TEXT SEGMENT =>
87 F3d 1320 Kenny v. Foster Be M H M

87 F.3d 1320

David W. KENNY, Plaintiff-Appellant,
v.
George FOSTER, Lt.; B.E. Arbsland; M. Barton; H. Morse;
M. Fenoglio, Defendants-Appellees.

No. 95-15234.

United States Court of Appeals, Ninth Circuit.

Submitted June 11, 1996.*
Decided June 14, 1996.

NOTICE: Ninth Circuit Rule 36-3 provides that dispositions other than opinions or orders designated for publication are not precedential and should not be cited except when relevant under the doctrines of law of the case, res judicata, or collateral estoppel.

Before: CANBY, JOHN T. NOONAN, JR. and LEAVY, Circuit Judges.

1

MEMORANDUM**

2

California state prisoner David Matthew Kenny appeals pro se the district court's summary judgment in favor of defendants in his 42 U.S.C. § 1983 action seeking damages for violations of his constitutional rights while he was a pretrial detainee at the Santa Cruz County jail. We have jurisdiction pursuant to 28 U.S.C. § 1291. We review de novo, viewing the evidence in the light most favorable to Kenny. See White v. Roper, 901 F.2d 1501, 1503 (9th Cir.1990). We affirm.

3

* Background

4

Kenny was arrested on September 5, 1989 in Santa Cruz, California, and charged with burglary. He was in custody at the Santa Cruz County jail until January 8, 1990, when the charge was dismissed. Kenny exercised his right to represent himself in the criminal proceedings.

DATASET EXCERPT =>
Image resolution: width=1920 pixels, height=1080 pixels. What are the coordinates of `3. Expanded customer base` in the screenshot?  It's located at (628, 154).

PROBLEMS =>
- 1) Put this sentence from the Kenny v. Foster opinion into Spanish: "Kenny exercised his right to represent himself in the criminal proceedings."
- 2) Write out the Kenny v. Foster opinion again, starting at "No. 95-15234." and ending at "or collateral estoppel.", and swap "Decided" for "Filed".
- 3) Pick up the Kenny v. Foster opinion after its last sentence and keep it going.
The data have nothing to do with this.

THE RESPONSES =>
- 1) Kenny ejerció su derecho a representarse a sí mismo en el proceso penal.

- 2)
No. 95-15234.

United States Court of Appeals, Ninth Circuit.

Submitted June 11, 1996.*
Filed June 14, 1996.

NOTICE: Ninth Circuit Rule 36-3 provides that dispositions other than opinions or orders designated for publication are not precedential and should not be cited except when relevant under the doctrines of law of the case, res judicata, or collateral estoppel.

- 3)
5

Kenny's behavior at the jail was disruptive. He was written up for rule violations fifteen times. On November 8, 1989, he was written up for disrupting his housing unit and challenging defendant Kemper to a fight. For these offenses, he was placed in disciplinary segregation for 48 hours. Upon his release from segregation, he refused to be housed in his assigned cell, stating that he did not want to be housed with "niggers." He threatened jail officers with a coffee-pot full of hot water, and threw his lunch back at the officer who had served him. Based on this behavior, jail officials concluded that Kenny was a potential threat to the safety of other inmates and staff, reclassified him as violent/assaultive, and housed him in administrative segregation, where he remained for approximately five weeks.

6

On December 1, while still in administrative segregation, Kenny demanded that a black inmate be removed from the housing unit, threatening that things "would start to happen." He threw cleanser into a black inmate's cell and "trashed" the day room by throwing garbage in it and flooding it. These incidents were written up and minor disciplinary measures were recommended, but were not imposed. Jail staff moved Kenny to another dorm in administrative segregation. On December 4, Kenny flooded his cell. Jail officials turned off the water supply to Kenny's toilet; Kenny threatened to throw feces at them. Later that day, Kenny flooded his cell again. Officials removed Kenny from his cell and placed him in a holding room, where he protested loudly and banged on the windows. Jail officials then handcuffed him and placed him in a "quiet room" without a sink or toilet. Kenny freed himself from his handcuffs and used them to pound on the door. At that point the jail officials shackled him to the floor grate for two hours.

7

Kenny filed this civil rights action against twelve jail officials, alleging that they denied him adequate access to a law library, placed him in administrative segregation without due process, and used excessive force against him.

II

Discussion

A. Inadequate access to law library

8

Kenny contends his constitutional rights were violated because he was denied access to the law library on several occasions between November 21 and December 14, when he was preparing for trial on the burglary charge. The district judge properly treated these allegations as a claim of denial of the right to self-representation guaranteed by the Sixth Amendment. See Taylor v. List, 880 F.2d 1040, 1047 (9th Cir.1989); Milton v. Morris, 767 F.2d 1443, 1445 (9th Cir.1985).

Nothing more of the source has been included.